Bridging GWAS to genes: an integrative multi-omics approach using cattle data
Discuss this preprint
Start a discussion What are Sciety discussions?Listed in
This article is not in any list yet, why not save it to one of your lists.Abstract
Genome-wide association studies (GWASs) have identified thousands of loci for complex traits, but pinpointing causal variants and linking them to target genes remains challenging. Several strategies have been proposed to address these challenges, e.g., learning across the genome, using larger and multi-breed datasets, multi-trait analyses, leveraging multi-omics data, etc.We used a multi-breed dataset of over 81,000 cows from Australia, including Holstein, Jersey, and Australian Red, with phenotypes for milk lactose percentage (LP) and imputed sequence genotypes.
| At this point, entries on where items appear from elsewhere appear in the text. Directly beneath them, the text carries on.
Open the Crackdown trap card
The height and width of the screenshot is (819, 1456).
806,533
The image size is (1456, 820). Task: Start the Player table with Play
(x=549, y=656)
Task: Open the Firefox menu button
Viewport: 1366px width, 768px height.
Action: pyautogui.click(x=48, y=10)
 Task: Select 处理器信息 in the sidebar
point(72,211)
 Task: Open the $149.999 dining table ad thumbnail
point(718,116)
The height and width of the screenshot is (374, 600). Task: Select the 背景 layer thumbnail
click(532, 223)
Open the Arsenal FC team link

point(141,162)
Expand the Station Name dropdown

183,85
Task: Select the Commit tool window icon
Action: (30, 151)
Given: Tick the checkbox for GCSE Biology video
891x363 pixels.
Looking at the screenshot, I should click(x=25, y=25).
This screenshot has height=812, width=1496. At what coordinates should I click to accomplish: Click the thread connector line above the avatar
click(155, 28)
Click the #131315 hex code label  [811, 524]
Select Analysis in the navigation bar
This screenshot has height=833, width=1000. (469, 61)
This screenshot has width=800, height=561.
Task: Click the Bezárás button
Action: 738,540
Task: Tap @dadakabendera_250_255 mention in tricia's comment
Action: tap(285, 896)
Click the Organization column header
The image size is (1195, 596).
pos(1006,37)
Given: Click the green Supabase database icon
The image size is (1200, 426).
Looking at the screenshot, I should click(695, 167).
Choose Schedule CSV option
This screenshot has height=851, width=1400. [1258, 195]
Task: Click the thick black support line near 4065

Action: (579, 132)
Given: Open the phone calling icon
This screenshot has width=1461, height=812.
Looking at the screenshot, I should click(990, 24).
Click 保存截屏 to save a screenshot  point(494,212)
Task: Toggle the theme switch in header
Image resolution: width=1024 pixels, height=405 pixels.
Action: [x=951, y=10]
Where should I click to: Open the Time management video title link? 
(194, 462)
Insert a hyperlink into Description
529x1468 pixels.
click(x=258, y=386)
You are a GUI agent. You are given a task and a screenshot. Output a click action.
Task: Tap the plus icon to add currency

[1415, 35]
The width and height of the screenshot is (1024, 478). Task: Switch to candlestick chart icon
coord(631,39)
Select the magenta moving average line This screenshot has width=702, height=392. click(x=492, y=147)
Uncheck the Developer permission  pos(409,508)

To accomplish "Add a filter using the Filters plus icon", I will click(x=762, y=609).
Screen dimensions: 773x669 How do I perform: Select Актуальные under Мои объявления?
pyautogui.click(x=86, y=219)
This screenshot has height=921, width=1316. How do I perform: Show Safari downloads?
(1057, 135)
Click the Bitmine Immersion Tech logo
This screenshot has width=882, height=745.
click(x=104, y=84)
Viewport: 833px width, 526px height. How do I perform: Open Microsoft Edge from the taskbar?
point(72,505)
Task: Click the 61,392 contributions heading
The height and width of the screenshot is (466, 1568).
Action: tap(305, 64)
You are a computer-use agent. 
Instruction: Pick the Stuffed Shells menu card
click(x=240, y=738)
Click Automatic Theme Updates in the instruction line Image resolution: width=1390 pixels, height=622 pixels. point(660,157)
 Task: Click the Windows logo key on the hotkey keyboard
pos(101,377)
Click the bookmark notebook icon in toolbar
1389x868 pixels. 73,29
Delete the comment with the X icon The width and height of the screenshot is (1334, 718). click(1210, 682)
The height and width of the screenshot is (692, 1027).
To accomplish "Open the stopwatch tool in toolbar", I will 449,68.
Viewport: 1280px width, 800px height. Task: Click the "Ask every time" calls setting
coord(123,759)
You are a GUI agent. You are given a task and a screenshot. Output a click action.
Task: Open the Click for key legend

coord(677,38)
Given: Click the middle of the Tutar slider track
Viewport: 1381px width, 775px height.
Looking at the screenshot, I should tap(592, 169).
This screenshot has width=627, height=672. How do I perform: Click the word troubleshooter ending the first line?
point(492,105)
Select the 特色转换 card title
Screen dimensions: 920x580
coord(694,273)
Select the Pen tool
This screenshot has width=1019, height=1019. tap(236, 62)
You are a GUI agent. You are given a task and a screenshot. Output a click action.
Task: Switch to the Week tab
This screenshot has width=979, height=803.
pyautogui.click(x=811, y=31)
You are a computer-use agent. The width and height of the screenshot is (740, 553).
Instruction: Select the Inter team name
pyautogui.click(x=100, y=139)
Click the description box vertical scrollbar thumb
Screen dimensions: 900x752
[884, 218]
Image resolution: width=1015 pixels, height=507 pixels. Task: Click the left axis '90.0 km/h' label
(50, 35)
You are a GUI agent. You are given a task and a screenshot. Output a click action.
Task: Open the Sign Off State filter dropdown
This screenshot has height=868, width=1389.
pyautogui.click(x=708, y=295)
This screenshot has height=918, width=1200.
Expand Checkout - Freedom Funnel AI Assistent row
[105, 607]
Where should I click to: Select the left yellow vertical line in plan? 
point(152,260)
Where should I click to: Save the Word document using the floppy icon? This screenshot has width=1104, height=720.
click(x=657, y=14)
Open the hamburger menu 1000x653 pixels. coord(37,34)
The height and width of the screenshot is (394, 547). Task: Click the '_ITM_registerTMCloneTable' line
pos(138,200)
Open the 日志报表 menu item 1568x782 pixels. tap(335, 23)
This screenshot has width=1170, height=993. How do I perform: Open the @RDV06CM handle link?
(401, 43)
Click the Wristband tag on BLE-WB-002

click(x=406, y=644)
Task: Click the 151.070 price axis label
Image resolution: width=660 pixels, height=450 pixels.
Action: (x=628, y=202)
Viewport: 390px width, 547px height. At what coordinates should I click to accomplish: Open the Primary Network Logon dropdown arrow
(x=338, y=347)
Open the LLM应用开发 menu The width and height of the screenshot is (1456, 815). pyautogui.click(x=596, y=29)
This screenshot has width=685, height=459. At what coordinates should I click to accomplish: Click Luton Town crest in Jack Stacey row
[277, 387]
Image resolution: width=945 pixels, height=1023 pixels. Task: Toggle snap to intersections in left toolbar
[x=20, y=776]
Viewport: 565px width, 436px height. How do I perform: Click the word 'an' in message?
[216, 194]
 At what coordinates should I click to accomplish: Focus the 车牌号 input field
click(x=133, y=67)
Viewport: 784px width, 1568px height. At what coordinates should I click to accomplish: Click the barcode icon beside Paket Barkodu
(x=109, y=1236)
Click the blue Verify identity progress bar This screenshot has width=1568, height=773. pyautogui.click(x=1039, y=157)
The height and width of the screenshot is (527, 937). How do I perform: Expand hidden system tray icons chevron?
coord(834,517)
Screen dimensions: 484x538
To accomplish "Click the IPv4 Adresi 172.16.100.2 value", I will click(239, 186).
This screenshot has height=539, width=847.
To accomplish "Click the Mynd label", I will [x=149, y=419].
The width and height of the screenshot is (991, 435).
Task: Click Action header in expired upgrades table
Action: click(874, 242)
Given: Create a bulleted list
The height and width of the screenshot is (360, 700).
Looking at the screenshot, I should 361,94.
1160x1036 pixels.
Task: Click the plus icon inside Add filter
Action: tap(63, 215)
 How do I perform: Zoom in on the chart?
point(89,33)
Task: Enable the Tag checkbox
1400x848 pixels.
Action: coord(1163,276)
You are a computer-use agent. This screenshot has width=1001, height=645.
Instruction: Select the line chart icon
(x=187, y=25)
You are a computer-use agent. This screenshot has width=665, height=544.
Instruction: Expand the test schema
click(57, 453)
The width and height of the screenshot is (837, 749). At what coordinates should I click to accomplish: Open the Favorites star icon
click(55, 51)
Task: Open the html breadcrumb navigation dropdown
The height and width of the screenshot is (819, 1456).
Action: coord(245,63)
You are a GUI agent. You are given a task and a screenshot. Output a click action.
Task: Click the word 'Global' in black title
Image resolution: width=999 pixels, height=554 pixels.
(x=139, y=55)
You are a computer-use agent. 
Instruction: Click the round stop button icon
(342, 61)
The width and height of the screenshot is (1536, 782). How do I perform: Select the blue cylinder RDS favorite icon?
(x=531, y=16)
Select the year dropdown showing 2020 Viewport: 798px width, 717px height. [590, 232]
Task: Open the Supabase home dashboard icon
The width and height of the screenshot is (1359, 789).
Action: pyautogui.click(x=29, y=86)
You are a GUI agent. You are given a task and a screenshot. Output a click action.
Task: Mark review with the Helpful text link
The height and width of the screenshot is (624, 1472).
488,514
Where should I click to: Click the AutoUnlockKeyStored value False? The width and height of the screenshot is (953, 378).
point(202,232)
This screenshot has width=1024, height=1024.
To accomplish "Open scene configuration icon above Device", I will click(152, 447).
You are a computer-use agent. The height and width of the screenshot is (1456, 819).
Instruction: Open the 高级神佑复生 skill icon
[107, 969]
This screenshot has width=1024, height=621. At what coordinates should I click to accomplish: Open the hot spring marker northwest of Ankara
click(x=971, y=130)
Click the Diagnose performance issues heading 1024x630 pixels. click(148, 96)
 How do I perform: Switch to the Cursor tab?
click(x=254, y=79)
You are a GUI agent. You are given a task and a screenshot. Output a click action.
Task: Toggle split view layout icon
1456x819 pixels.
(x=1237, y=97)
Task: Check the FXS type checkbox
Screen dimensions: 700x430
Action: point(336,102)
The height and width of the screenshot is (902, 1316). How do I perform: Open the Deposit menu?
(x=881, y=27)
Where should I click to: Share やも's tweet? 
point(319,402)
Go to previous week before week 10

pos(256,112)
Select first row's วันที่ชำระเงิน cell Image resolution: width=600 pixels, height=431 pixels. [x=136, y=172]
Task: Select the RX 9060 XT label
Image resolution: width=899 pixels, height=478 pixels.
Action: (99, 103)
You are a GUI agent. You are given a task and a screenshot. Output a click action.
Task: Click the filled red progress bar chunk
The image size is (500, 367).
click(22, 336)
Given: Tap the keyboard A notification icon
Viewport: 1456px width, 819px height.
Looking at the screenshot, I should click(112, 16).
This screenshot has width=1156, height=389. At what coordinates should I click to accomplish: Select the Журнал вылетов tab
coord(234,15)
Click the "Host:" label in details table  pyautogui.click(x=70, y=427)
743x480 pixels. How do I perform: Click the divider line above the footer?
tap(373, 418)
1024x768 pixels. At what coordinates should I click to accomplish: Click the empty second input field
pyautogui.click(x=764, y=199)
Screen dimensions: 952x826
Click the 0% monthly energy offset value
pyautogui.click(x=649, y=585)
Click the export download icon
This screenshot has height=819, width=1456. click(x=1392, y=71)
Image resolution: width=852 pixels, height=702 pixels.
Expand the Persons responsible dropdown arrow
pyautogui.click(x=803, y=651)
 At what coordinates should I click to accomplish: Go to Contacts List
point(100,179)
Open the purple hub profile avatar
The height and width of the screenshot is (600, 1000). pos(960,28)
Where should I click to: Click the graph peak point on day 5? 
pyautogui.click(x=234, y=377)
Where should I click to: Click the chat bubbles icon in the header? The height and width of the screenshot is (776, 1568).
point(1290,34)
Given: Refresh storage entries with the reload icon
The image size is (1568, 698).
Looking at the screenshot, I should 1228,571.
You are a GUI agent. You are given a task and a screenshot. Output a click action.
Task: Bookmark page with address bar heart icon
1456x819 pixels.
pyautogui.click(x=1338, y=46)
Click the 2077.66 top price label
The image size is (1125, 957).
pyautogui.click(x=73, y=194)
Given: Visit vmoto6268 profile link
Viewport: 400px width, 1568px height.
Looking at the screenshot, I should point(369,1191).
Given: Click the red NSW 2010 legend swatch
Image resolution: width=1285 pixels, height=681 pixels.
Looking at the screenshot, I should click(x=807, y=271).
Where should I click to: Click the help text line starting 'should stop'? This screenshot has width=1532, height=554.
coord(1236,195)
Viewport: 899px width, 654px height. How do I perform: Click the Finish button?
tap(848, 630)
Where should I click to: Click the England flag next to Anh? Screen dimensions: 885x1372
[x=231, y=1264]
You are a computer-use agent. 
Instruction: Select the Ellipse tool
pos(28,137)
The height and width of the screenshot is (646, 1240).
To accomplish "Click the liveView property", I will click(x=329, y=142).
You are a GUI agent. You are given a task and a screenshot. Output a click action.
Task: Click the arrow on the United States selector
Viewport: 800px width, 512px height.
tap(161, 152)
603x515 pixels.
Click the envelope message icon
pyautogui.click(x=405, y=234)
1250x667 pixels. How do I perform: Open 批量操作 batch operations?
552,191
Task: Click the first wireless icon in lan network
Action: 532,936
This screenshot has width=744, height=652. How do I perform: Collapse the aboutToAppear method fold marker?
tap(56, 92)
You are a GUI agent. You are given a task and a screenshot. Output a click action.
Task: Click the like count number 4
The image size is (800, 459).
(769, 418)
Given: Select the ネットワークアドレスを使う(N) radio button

LD pruning excluded SNPs with r2 > 0.95. We used BayesR to estimate SNP effects for LP (~ 1.1 million SNPs remained after LD pruning); These SNP effects were used to predict local genomic breeding values (GEBVs) for ~ 400 mammary RNA-sequenced cows from New Zealand. Then, genetic score omics regression (GSOR) was applied to test associations between observed gene expression and local GEBVs, identifying 711 significant genes (FDR ≤ 0.1) out of 12,000 genes expressed in the mammary gland. We developed a window-based test to investigate the significance of colocalization between GSOR results and GWAS summary statistics obtained from an independent study. We found 30 windows containing both GWAS signals and GSOR-significant genes (i.e., 34 genes), the overlap which was significantly higher than chance expectation ( P Fisher = 2.96×10⁻⁹). Among the 34 genes analyzed, 20 contributed to the significantly enriched gene ontology term ‘transmembrane transport’ and its child terms (FDR < 0.05). These terms are relevant to the physiology of lactose production in the mammary gland.We hypothesized that the 20 genes are the most likely causal genes for the trait because: mammary expression of these genes was associated with GEBV for the trait, they were significantly colocalized with GWAS signals, and they were enriched in gene ontology terms relevant to physiology of the trait. Our approach provides strong evidence for causal genes supported by multiple lines of evidence (GWAS, GSOR, and functional enrichment) and demonstrates the power of multi-trait & multi-omics data integration.